Yeah, or they could use one program to do all of that and not waste time mucking about with the command line, updating dependencies (depending on what distro you're using) and generally jumping through a number of annoying hoops just to perform one simple task. This is one of the main reasons that Linux as a whole has very little share of the desktop market - lack of integration. Everything in Linux relies on something else, and while that's more efficient for servers, it's just a huge pain in the ass for home users.
The main obstacle to free software adoption for music is FUD and a false sense of dependence on M$ formats for "work". The free software user is less likely to have pirated crap because no one needs that crap anymore.
No, the main obstacle is that all of the free software you've listed is about a billion times less convenient than iTunes or even Windows Media Player, especially to anyone without extensive knowledge of computers.

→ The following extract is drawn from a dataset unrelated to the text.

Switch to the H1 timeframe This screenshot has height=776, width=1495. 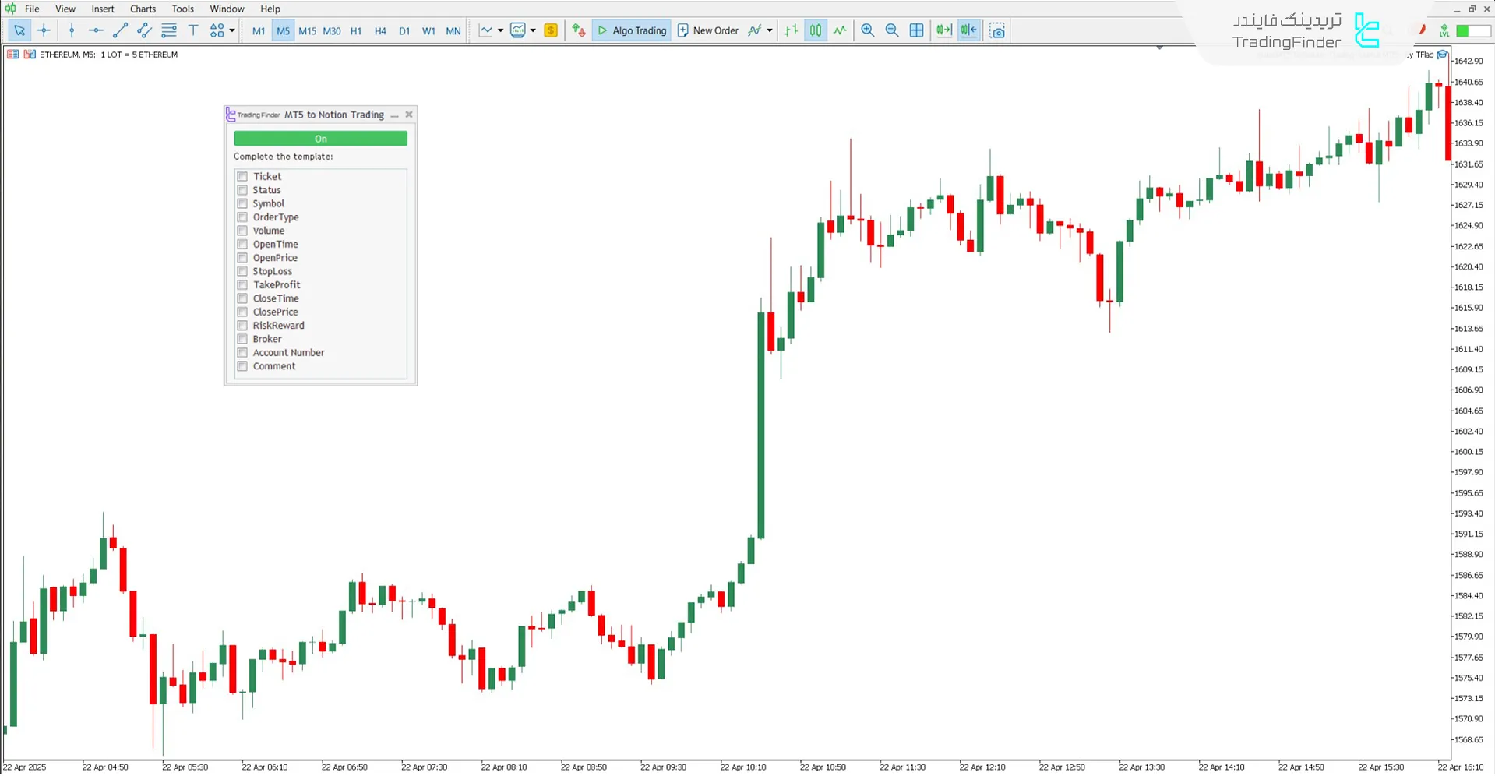pyautogui.click(x=356, y=31)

I'm suprised this was marked as a troll.
Because his post is that of an anti-DRM troll. DRM is only tangentially relevant to the topic at hand, yet he used it as an excuse to go on an ideological rant.

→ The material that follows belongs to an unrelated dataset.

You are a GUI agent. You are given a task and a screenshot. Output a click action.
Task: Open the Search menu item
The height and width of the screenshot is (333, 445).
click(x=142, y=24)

No one *wants* DRM, but most everyone will accept it under reasonable terms. Apple's terms are more than reasonable. Posting such an unreasonable rant about reasonable DRM is not insightful--at least, yagu's rant isn't. His post is inflammatory, and really qualifies as a troll or flamebait, even though I'm sure he truly believes in what he posted.
Guess the apple fans don't like insightful opinions.
What was insightful about his post? Nothing in it was relevant to the topic of the iPod. Most of it was ideological vitriol. And the only reasonable part, which you point out below, was aimed at a company that did the *exact opposite* of the "CDDB betrayal" he complains about!
How is that not a troll, or at the very least flamebait?
Insightful? Are you mad?
The point about the CDDB database is relevent. It seems that all to often companies don't really understand what the consumer wants. Often times, the quality of community created software is vastly superior to anything a company would come out with due to their marketing restrictions.
Yes, all too often companies *don't* listen to their customers. The whole point of this slashdot story is that Apple does, and created a product that gives the customer what they really and truly want in the iPod.